### Record set
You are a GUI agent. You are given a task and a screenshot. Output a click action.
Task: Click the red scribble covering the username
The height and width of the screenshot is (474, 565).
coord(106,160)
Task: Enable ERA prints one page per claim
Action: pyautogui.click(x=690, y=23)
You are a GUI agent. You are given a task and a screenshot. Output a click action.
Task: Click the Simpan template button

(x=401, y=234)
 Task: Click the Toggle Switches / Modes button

* * *

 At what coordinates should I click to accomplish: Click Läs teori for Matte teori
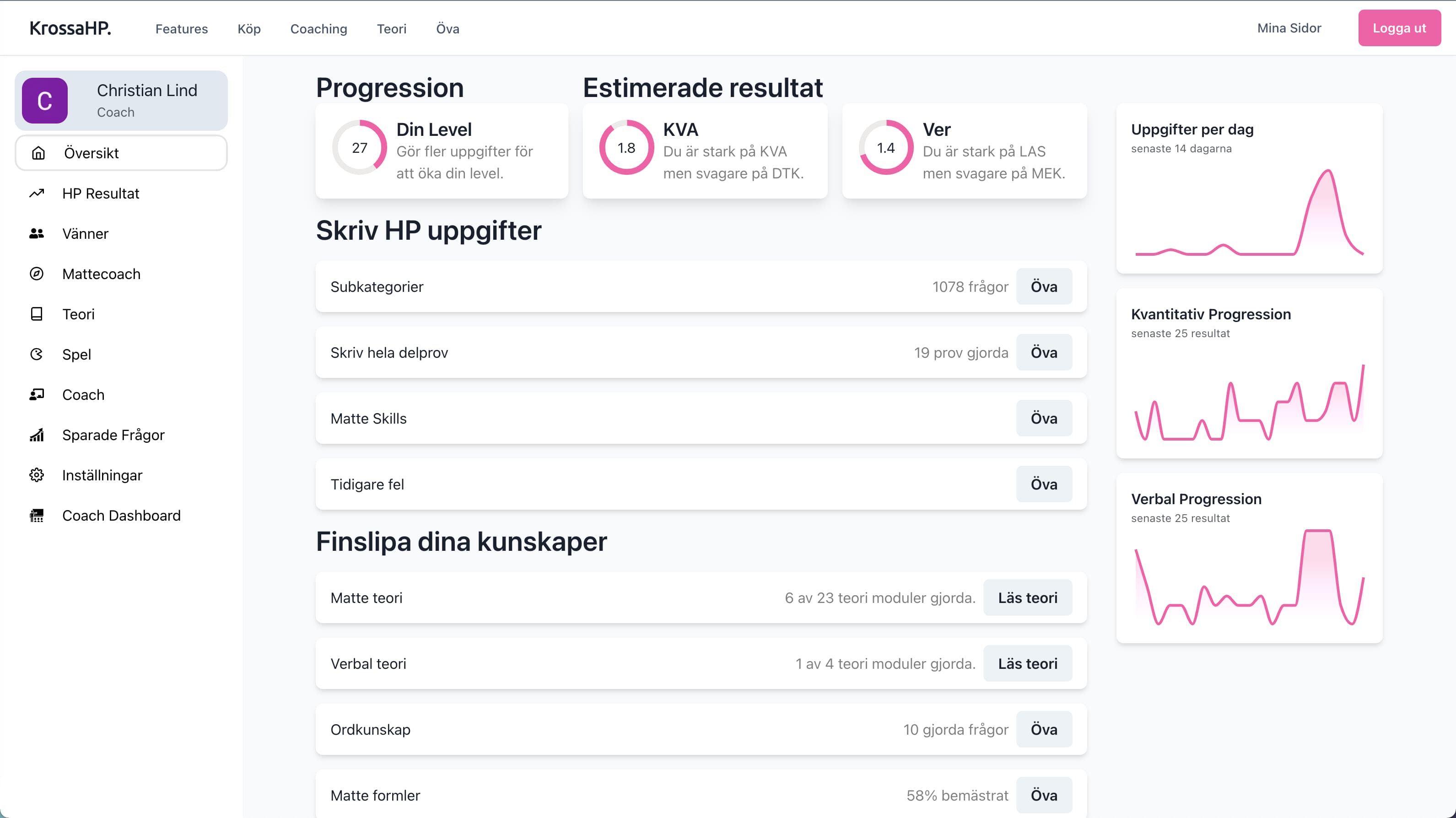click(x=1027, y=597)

* * *

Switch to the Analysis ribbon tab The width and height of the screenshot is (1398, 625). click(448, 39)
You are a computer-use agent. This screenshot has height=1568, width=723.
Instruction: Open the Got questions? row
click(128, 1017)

### Aim
Copy out the records above, everything from the line containing "At what coordinates" down to the line containing "click(x=1027, y=597)", with both of those lines included. Omit the pictures.

### Task result
 At what coordinates should I click to accomplish: Click Läs teori for Matte teori
click(x=1027, y=597)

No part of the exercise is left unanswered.